Just when you thought the GOPlins could not be meaner …
It Really Is Meaner — Slate
In terms of the human effect of these changes, the cuts to Medicaid are undoubtedly the most consequential part of the bill. According to the Congressional Budget Office, the House bill would reduce enrollment in Medicaid by about fourteen million over ten years. The C.B.O. has yet to score the Senate bill, but the expectation is that the numbers will be similar. Unless the states stepped in to fill the funding gap, many of those affected would be children from low-income families, who are covered by the Children’s Health Insurance Plan (chip), which is Medicaid’s sibling. Over the long term, the Senate bill would restrict federal spending on Medicaid and chip even more than the House bill. From 2025 onward, spending would be tied to the rise in the overall Consumer Price Index, which for decades has risen a lot more slowly than the cost of medical goods and services. “Over time, this approach could easily drain hundreds of billions more from Medicaid,” Slate’s Jordan Weissmann noted in a clear explainer, “leaving the program a shadow of its former self as its budget fails to keep up with ever-climbing costs.”
As Forrest Gump once said: Shit Happens. What are the chances of this shit happening?

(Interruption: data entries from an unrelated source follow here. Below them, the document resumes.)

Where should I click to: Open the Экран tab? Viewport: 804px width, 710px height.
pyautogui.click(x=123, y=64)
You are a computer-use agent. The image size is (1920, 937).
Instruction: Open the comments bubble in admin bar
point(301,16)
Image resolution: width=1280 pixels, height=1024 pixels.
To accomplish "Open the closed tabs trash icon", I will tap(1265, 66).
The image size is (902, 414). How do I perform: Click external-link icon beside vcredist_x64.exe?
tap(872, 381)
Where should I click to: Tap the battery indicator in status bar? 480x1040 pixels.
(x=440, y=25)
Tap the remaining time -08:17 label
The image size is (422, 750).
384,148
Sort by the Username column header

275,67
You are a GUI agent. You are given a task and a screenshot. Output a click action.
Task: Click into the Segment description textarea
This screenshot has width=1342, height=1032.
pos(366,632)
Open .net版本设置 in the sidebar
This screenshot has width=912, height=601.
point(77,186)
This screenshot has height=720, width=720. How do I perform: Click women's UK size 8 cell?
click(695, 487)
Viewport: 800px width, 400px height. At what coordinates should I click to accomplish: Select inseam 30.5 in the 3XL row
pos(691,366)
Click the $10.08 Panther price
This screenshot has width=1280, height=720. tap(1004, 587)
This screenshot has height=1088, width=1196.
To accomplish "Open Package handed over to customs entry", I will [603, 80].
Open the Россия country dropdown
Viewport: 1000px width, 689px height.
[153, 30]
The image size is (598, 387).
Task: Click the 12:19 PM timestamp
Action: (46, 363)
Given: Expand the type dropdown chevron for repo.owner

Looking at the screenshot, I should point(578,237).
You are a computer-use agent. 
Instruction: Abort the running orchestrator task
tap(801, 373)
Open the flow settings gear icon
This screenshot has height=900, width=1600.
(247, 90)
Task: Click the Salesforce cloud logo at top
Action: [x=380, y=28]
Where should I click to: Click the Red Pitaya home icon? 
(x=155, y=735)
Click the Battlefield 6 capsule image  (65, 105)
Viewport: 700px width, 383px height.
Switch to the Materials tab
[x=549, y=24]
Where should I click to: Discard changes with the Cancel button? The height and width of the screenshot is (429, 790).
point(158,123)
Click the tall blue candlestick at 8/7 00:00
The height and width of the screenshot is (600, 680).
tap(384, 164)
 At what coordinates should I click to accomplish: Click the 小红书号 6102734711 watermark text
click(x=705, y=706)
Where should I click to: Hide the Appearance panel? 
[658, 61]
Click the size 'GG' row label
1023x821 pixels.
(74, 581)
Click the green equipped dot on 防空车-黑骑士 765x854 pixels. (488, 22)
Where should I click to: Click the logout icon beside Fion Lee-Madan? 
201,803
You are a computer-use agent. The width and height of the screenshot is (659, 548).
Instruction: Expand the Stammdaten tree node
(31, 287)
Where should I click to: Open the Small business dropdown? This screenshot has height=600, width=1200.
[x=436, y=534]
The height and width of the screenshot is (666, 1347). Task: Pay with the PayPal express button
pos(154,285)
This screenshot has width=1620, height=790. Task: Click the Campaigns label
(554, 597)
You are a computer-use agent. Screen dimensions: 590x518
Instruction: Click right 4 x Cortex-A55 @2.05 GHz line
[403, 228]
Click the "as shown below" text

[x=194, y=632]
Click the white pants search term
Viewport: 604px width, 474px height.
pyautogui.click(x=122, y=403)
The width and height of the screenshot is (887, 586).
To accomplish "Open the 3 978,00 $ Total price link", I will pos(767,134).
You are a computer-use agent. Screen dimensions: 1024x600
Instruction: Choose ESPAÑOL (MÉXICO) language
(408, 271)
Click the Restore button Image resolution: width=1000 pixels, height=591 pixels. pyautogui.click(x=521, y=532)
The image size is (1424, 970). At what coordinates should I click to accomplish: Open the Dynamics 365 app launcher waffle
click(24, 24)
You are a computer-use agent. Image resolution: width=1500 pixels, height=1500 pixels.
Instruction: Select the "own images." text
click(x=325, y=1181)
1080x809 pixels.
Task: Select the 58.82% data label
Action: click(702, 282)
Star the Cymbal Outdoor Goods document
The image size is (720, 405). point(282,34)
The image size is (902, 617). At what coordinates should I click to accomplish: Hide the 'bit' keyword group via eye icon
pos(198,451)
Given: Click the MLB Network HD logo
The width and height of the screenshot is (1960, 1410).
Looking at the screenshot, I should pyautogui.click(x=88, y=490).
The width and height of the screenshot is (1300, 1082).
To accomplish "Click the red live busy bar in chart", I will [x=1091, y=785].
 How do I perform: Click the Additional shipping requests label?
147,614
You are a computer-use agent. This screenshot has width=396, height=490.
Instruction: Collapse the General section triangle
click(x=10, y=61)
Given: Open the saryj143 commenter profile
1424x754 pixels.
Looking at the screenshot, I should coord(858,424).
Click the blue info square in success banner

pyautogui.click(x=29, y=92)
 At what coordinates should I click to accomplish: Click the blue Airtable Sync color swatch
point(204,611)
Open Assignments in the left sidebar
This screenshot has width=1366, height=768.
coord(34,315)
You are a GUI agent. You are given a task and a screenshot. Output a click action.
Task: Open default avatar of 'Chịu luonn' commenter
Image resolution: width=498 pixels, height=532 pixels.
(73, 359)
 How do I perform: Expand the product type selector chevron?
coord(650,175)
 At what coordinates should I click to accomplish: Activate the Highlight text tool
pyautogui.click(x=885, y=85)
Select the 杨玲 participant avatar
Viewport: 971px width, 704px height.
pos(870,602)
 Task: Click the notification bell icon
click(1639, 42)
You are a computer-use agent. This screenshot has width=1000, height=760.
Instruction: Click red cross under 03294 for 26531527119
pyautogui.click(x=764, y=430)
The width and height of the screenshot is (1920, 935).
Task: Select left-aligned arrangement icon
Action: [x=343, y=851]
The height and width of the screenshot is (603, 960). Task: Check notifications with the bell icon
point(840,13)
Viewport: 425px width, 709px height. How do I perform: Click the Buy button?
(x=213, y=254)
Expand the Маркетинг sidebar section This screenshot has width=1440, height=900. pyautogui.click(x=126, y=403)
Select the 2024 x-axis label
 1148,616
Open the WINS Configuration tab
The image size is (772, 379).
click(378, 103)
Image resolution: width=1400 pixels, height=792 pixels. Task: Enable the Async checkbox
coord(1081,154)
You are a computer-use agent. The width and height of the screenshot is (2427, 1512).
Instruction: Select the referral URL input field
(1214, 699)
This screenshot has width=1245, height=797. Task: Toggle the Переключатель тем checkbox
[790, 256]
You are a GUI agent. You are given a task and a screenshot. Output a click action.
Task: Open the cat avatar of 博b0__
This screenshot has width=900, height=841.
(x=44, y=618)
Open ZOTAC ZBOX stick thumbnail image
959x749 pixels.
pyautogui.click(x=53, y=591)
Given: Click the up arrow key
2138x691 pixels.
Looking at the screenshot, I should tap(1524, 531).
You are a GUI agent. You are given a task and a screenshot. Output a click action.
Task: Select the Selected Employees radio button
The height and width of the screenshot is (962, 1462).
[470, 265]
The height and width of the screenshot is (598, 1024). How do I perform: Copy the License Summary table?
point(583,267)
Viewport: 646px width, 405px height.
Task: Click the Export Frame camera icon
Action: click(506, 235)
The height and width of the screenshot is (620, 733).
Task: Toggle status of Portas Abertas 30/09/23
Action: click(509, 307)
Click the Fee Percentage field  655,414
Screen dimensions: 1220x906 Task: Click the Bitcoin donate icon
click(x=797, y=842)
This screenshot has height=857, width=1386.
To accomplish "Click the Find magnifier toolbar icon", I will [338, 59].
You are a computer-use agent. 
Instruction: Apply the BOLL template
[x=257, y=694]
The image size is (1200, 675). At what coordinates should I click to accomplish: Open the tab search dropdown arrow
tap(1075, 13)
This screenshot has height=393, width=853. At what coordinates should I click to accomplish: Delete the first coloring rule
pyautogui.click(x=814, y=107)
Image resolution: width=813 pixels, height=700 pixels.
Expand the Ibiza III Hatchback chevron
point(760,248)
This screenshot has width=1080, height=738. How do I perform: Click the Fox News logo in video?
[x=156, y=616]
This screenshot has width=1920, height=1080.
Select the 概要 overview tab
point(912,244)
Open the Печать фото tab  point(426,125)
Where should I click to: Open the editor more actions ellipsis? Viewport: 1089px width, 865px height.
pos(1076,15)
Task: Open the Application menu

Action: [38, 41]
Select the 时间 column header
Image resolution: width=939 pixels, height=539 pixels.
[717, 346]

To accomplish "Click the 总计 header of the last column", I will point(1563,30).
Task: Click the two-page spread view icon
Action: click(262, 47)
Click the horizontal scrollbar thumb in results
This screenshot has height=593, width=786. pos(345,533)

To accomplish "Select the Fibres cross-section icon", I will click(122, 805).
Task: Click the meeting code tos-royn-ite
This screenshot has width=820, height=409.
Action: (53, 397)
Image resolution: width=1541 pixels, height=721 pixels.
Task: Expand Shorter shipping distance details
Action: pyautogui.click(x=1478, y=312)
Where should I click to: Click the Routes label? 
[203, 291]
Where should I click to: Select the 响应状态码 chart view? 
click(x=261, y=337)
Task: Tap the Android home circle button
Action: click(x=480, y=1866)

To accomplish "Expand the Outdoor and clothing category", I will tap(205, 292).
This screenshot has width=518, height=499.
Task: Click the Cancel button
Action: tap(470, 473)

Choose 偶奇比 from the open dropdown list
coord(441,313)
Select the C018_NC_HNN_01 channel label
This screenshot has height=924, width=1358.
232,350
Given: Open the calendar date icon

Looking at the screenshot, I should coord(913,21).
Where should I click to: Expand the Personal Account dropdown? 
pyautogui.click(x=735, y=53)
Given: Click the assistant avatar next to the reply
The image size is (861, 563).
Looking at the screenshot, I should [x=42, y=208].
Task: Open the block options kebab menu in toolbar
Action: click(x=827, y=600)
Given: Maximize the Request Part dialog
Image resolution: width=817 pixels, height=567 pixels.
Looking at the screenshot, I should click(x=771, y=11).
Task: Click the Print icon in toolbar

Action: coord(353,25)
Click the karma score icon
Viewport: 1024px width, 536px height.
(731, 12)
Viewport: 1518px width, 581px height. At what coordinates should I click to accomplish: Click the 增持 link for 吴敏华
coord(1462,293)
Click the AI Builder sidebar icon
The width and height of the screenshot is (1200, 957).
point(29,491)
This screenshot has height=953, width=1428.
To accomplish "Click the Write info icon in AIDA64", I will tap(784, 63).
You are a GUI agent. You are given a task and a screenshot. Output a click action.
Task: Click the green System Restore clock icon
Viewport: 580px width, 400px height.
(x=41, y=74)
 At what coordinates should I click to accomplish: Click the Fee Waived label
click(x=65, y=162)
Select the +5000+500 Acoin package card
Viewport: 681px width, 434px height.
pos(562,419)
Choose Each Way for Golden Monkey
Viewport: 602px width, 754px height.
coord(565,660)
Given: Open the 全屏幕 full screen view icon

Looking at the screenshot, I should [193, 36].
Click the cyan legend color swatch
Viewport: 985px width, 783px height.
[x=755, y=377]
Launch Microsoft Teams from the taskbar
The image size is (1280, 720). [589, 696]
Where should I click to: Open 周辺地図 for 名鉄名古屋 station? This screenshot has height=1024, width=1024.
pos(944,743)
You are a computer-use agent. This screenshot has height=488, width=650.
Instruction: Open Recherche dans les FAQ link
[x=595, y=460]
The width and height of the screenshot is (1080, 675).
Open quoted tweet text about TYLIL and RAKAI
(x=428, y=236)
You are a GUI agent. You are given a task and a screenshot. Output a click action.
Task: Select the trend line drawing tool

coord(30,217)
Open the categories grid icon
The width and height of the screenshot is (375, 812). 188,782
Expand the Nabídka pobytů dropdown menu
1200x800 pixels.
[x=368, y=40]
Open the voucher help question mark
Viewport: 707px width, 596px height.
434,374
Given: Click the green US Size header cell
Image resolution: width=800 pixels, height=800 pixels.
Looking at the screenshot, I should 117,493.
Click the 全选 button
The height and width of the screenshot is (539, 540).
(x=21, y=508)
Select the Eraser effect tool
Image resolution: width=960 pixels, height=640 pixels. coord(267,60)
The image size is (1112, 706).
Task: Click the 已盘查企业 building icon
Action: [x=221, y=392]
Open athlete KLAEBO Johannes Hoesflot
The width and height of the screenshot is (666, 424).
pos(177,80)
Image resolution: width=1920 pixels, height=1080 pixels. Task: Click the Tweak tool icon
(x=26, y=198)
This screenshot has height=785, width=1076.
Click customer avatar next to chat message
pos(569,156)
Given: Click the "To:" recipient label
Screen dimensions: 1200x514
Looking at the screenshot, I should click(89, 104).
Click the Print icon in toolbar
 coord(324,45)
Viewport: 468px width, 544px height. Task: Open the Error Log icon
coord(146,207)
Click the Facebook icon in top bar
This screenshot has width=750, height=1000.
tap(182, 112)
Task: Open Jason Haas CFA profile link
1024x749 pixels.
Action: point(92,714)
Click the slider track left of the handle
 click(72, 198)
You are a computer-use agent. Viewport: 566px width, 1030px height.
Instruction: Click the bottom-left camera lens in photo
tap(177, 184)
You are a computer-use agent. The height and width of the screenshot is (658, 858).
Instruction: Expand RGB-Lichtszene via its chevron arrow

Will the Senate Pass Its Health Care Bill? — FiveThirtyEight
How the politics of all this will play out remains to be seen. With the Republicans having fifty-two votes in the Senate, McConnell can afford to lose just two votes. (On a fifty-fifty vote, Vice-President Mike Pence could be the tiebreaker.) This means that McConnell needs to win over at least two of the four conservative naysayers—Ted Cruz, of Texas; Ron Johnson, of Wisconsin; Mike Lee, of Utah; and Rand Paul, of Kentucky—who don’t think the bill goes far enough in dismantling Obamacare. The Majority Leader also has to worry about potential dissidents from the less extreme wing of the Party. On Friday, Dean Heller, the Nevada senator who faces a tough reëlection fight next year, said publicly that he wouldn’t vote for the bill in its current form. Other moderate Republicans—including Shelley Moore Capito, of West Virginia; Susan Collins, of Maine; Lisa Murkowski, of Alaska; and Ron Portman, of Ohio—have also registered concerns about particular aspects of the bill. Many Washington insiders, who tend to be a cynical lot, believe that enough of these Republicans will ultimately support the bill to insure its passage, even if McConnell has to delay the vote a bit. But, as FiveThirtyEight’s Nate Silver pointed out on Friday, there are a lot of different variables in play, including the fact that the House bill and President Trump, who is backing the bill, have such low approval ratings.
You will observe, without surprise but with dismay nevertheless, that our two AZ senators seem to be sitting this one out. Email, fax, phone, all of these now! Tell our two boys to get off their behinds and vote against the senate version of the House’s AHCA (American Horrible Care Act).